Besuch bei Michael Graeve in Castlemain, Australien

20.04.2017

Unser nächster Bericht führt nach Australien – zu einem Besuch bei Michael Graeve in Castlemain, Australien, und zum Aufbau der großen Installation in der Incinerator Gallery in Melbourne (ein Kooperationsprojekt mit Christoph Dahlhausen).

 

Nach Melbourne sind es ‚nur‘ 22 Stunden Flug plus Zwischen- Aufenthalte in Dubai und Singapur, quasi ‚nur ein Katzensprung‘. Schön wäre es, wenn es so wäre! Denn ein Besuch lohnt sich allemal.

Michael Graeve (* 1971) ist Dozent an der RMIT University in Melbourne, lebt aber mit seiner Familie, seiner Frau Elissa und seinen beiden Mädels, auf dem Land. Er spricht fließend Deutsch, weil er zwischen 1977 – 1987 am Bodensee lebte.

Wir besuchten ihn zu Hause, sahen seine malerische Editionsarbeit für youngcollectors entstehen und begleiteten ihn während des Aufbaus seiner großen Ausstellung „Tensioned Structures“, eine weitere Kooperation mit dem Bonner Christoph Dahlhausen. Dahlhausen hat seinen Lebensmittelpunkt zwar im Rheinland, lebt aber zeitweise auch in Melbourne. Die erste Edition, mit der YC Michael Graeve vorstellte, war eine Kooperation der beiden Künstler. Beide sind bildende Künstler und Musiker, d.h. bei Graeve liegt der Fokus allerdings eher auf Sound und Geräusch, denn auf Melodie und Harmonien.

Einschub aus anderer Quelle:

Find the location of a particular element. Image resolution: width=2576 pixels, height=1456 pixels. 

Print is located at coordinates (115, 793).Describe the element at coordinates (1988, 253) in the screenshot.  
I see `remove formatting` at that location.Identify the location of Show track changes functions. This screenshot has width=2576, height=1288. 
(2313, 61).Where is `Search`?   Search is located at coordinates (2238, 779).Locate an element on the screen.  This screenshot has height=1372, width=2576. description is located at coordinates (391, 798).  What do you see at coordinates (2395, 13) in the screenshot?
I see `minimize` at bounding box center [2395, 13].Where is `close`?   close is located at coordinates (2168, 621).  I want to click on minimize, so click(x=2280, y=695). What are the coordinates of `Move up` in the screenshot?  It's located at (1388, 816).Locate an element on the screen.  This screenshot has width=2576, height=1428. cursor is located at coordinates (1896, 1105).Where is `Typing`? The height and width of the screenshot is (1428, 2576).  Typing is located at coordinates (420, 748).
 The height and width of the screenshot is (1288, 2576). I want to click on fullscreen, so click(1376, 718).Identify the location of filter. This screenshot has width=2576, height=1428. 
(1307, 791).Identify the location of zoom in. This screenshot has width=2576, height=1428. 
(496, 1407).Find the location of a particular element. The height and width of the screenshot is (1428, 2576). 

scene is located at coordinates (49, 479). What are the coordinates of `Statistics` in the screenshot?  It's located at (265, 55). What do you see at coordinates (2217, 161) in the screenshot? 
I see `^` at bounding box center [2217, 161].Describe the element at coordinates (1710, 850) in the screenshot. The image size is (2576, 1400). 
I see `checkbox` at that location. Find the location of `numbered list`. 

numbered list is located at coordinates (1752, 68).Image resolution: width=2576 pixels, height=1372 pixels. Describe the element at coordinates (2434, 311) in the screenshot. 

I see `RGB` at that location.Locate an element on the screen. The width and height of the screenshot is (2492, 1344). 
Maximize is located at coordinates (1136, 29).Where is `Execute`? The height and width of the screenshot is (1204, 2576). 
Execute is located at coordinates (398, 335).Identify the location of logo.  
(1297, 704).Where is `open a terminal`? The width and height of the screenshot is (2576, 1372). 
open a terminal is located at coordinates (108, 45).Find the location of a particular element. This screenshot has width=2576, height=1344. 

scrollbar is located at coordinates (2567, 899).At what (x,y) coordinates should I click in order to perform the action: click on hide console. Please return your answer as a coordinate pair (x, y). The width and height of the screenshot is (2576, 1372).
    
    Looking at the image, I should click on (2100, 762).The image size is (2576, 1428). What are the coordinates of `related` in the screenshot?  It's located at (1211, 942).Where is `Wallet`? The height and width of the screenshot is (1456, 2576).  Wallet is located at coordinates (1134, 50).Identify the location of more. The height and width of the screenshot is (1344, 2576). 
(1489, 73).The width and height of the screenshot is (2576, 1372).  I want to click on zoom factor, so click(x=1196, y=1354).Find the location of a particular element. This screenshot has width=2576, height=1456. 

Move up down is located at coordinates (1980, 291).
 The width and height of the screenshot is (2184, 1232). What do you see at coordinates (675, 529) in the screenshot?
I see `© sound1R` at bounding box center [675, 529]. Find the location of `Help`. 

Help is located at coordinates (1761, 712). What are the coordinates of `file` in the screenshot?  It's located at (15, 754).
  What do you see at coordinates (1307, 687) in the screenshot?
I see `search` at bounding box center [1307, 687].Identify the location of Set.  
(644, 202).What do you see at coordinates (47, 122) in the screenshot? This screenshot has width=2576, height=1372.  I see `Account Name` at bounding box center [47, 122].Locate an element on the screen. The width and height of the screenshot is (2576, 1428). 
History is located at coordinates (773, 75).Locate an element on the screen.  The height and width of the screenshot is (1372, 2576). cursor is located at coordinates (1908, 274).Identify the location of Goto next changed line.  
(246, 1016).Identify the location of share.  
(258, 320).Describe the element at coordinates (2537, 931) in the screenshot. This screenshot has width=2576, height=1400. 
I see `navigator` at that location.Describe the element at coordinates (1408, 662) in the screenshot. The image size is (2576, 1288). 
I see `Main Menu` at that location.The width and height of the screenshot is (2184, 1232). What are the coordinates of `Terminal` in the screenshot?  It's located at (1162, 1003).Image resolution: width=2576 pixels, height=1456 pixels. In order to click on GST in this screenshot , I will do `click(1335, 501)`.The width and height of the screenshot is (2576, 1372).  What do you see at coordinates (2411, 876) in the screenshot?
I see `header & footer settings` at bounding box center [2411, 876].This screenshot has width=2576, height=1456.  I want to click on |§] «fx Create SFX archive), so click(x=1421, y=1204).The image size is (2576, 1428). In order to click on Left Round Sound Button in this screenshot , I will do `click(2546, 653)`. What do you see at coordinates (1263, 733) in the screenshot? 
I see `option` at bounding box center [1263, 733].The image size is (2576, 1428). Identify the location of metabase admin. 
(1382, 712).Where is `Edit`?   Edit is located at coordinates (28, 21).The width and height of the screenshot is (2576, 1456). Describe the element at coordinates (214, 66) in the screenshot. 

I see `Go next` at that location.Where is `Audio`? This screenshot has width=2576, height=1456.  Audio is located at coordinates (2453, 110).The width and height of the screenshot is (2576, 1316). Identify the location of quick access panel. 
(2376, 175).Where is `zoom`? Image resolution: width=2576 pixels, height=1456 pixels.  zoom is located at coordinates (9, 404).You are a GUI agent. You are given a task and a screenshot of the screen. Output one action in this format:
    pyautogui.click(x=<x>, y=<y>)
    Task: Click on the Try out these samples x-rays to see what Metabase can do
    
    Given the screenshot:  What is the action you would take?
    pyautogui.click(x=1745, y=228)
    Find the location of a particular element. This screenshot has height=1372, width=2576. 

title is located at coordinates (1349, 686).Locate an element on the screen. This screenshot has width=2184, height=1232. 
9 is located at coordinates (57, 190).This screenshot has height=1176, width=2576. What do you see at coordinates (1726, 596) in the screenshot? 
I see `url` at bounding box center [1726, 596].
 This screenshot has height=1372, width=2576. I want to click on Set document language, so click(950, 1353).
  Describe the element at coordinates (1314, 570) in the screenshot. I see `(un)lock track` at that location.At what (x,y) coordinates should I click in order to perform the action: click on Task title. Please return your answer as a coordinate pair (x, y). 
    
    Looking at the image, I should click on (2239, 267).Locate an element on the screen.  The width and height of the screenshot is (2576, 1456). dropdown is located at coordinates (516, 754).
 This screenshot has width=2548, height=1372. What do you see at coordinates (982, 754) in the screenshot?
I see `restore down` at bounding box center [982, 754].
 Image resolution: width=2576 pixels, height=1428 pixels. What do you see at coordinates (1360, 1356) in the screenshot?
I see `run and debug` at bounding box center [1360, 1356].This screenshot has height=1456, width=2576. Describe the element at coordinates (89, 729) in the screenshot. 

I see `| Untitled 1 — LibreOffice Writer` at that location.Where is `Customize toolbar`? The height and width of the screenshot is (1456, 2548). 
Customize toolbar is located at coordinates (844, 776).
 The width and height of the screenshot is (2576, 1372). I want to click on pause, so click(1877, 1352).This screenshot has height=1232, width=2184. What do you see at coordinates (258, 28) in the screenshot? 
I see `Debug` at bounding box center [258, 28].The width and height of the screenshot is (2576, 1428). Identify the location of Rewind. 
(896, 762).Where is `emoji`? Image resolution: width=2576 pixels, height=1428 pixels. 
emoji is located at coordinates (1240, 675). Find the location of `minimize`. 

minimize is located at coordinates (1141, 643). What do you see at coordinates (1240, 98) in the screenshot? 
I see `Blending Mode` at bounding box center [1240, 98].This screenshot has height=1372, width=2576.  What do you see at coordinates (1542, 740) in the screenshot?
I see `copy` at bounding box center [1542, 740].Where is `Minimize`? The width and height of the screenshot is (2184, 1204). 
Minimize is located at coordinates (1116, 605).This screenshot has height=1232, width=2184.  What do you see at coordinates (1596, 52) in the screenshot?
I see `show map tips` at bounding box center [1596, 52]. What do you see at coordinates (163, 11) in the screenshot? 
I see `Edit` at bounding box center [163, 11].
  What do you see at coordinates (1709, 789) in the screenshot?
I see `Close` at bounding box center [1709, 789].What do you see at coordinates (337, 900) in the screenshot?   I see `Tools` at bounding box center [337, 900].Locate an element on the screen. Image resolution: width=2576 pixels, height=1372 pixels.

Im November 2016 boten die beiden eine herrliche Klang-Performance in der YC Galerie in Miel. Wie bereits in den Jahren 2006, 2009 und 2010, arbeiteten die beiden befreundeten Künstler dieses Mal vielmehr im Bereich der bildenden Kunst zusammen. In ihrer Arbeit sind letztlich die Grenzen fließend. Dahlhausen arbeitet vorwiegend bildnerisch, greift seltener zu seinem Violoncello, während Graeves Werk ein permanenter Crossover von Klang, Malerei, Farbe und Geräusch ist.


Michael Graeve beim Komponieren

 


Kompositions-Ausschnitt

Die Incinerator Gallery in Mooney Ponds, Melbourne, ist ein wunderbar erhaltener, denkmalgeschützter Bau des in Europa weniger bekannten Architekten Walter Burley Griffin, der auch den Masterplan für Australiens Hauptstadt Canberra entwickelte. Der Bau dient seit langem nicht mehr dem ursprünglichen Zweck (Incinerator = Müllverbrennungsanlage), sondern ist Städtische Galerie.


Rückansicht des Incinerator Buildings von Walter Burley Griffin


Graeve und Dahlhausen waren eingeladen eine ortsbezogene, aufwendige Installation zu entwickeln. Die Elemente waren bzw. sind Gerüststangen, Leuchtstoffröhren, Kabel und Kabelbinder, Lack auf Holzpaneelen, Lautsprecher, 3 Kanal Sound Komposition, Player. Der Prozess der Entstehung war spannend und auf australische Weise unorthodox.


Die im Baumarkt besorgten Holzlatten wurden wegen des trockenen sonnigen Wetters kurzerhand draußen gestrichen.

In der Galerie angekommen, konstruierten die beiden Künstler zunächst die Gerüststruktur, platzierten die Leuchtstoffröhren, dann die gelben Paneele, zuletzt schließlich die Sound-Komponenten.

Fine Tuning der Soundarbeit

Das Ergebnis war phantastisch, der Besuch bei der Eröffnung ebenso, und die auch die Resonanz war umwerfend…

 

Die gelben Paneele wechselten im nachlassenden Tageslicht ihren Gelbton, erschienen wärmer, fast rötlich. In der Nähe von Neonlicht kippten sie in Grüntöne. Dieses Farbspiel zusammen mit den in der Dämmerung intensiver strahlenden Leuchtstoffröhren tauchte die Besucher am Eröffnungsabend in ein Erlebnis von Zeit, Linie und Struktur, von Farbe, Dauer und Raumklang.

 

Ein Besuch ‚down under‘ lohnt sich immer! Auch nach dem Ende der Ausstellung!